Digong is also an avid fan of big bikes, and loathes luxury cars. He once owned a second-hand Harley Davidson and currently a Yamaha Virago. Once a habitual smoker, he eventually quit after a doctor’s suggestion due to health concerns. He is also openly supportive of lesbian, gay, bisexual, and transgender (LGBT) rights and is an enthusiastic reader of Robert Ludlum and Sidney Sheldon novels.
He has his own local show in Davao City called Gikan Sa Masa, Para Sa Masa (“From the Masses, For the Masses”) aired as a blocktimer on ABS-CBN Davao. He is also a member of Lex Talionis Fraternitas, a fraternity based in the San Beda College of Law and the Ateneo de Davao University.
He was once married to Elizabeth Abellana Zimmerman. She is a flight attendant from Davao City and is of German American descent with roots as well in Tuburan, Cebu. Together, they have three children: Paolo (“Pulong”), Sara (“Inday Sara”) and Sebastian (“Bastê”). Paolo and Sara ventured into politics while Baste concentrated on business.

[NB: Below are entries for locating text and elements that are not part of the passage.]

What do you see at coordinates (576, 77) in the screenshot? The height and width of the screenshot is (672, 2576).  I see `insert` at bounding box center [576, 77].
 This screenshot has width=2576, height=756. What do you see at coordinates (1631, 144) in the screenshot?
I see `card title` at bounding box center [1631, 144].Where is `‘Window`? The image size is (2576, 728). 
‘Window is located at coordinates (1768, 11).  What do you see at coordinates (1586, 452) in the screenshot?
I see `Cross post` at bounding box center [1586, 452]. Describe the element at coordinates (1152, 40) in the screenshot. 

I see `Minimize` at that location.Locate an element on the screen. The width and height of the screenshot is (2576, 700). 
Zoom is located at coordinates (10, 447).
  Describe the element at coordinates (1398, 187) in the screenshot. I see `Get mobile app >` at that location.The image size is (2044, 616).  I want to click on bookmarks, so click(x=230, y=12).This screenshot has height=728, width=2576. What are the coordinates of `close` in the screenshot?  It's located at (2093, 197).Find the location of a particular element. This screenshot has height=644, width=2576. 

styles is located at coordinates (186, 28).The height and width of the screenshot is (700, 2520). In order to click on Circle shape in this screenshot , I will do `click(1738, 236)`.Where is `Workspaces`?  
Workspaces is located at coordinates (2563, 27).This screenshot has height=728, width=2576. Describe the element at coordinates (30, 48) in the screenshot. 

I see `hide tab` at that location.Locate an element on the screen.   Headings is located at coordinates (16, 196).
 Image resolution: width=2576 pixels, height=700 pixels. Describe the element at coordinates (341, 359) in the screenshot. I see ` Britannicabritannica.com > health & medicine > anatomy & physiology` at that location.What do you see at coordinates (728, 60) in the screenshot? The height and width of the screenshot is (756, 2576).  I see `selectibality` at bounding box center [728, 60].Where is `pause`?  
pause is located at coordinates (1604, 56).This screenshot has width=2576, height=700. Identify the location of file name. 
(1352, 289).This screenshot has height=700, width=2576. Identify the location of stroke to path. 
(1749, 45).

Duterte’s father Vicente died in 1968, while his mother Soledad died on February 4, 2012, at the age of 95. Zimmerman was diagnosed with stage 3 breast cancer in 2015.
Duterte has been publicly very open about his infidelity and philandering while married to Zimmerman and cited it as the reason for his failed first marriage when asked in interviews. In 1998, Zimmerman filed a petition with the Regional Trial Court in Pasig to nullify her marriage. Duterte never appeared in court and did not contest Zimmerman’s petition. Two years later, the court decided in her favor, ending the 27-year marriage of Duterte and Zimmerman. Duterte and Zimmerman have been on good terms in recent years with Zimmerman stating, “Yes, he [Rodrigo] is really a very good leader. That is all he is. But when it comes to family, he is not capable of taking care of it.” In 2001, Zimmerman eventually ran for a seat on the city council but lost. Duterte and Zimmerman are said to have patched things up and appear to be civil to each other, 15 years after their marriage was declared null and void. Zimmerman eventually joined the campaign trail for Duterte’s presidential candidacy in early 2016 called Byaheng Du30 in which she would travel by bus to major cities together with her daughter Sara and a number of delegates.
Despite his status being listed as “single” in the Davao City government website, Duterte is currently living with his common-law wife Cieleto “Honeylet” Avanceña, a nurse, with whom he has one daughter named Veronica (“Kitty”). Duterte has eight grandchildren, half of whom are Muslims and the other half Christian.
Despite being raised as a communicant of the Catholic Church, on January 19, 2016, while meeting with businessmen in Binondo, Manila, he clarified that he has not attended Mass for quite some time already since he deemed it incompatible with his mayoral responsibilities: “(Kung) pakinggan ko ‘yang Ten Commandments, pati ‘yong pari diyan, wala na akong magagawa sa pagka-mayor ko” (“If I listened to the Ten Commandments or to the priests, I would not be able to do anything as a mayor”). Duterte then clarified that he had not abandoned God, only “forfeited” his religion for the meantime.
Duterte personally disclosed that he suffers from Buerger’s Disease, an inflammation of blood vessels mostly in the limbs that has been traced to previous habitual smoking, contrary to earlier rumors of throat cancer.